- **TASK ITEM**
Your answer should consist of every line in the records that holds "Expand".

- **RECORDS TO PROCESS**
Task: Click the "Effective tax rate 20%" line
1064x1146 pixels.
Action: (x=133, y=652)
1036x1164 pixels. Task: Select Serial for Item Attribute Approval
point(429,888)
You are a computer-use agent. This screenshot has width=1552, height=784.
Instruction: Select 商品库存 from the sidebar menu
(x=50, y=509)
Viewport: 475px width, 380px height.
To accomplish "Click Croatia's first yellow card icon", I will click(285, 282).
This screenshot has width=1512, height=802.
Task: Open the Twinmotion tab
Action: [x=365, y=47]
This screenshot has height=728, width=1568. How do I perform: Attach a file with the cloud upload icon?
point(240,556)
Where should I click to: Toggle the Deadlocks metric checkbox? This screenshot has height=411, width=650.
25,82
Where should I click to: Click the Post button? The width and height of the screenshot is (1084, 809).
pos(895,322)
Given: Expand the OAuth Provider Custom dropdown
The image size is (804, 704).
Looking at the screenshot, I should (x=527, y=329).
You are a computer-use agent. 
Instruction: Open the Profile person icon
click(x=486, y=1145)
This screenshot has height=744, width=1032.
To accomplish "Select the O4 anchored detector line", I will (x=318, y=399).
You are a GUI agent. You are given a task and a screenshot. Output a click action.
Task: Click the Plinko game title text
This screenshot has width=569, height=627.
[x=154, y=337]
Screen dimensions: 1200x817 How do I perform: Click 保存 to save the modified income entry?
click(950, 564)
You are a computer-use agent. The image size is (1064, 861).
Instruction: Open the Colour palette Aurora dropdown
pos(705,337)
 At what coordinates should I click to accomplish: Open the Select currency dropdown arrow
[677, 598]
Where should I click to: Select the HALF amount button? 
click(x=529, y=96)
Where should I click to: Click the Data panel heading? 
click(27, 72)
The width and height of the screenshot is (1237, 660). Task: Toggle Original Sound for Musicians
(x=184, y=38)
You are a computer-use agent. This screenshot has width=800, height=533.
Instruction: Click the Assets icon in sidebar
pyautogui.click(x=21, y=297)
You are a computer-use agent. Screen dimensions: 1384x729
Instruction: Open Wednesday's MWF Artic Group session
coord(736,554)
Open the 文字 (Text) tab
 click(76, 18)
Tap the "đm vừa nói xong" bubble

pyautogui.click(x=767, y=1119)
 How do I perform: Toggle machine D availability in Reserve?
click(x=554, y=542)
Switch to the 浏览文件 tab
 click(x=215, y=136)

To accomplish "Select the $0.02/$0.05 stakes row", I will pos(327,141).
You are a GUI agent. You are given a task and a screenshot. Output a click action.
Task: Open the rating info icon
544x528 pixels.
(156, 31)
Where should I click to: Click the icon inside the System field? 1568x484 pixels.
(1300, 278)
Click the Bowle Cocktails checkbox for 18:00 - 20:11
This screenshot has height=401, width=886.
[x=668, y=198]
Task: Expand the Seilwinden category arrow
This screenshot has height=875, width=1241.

- **ANSWER SPACE**
Given: Expand the OAuth Provider Custom dropdown
Task: Expand the Seilwinden category arrow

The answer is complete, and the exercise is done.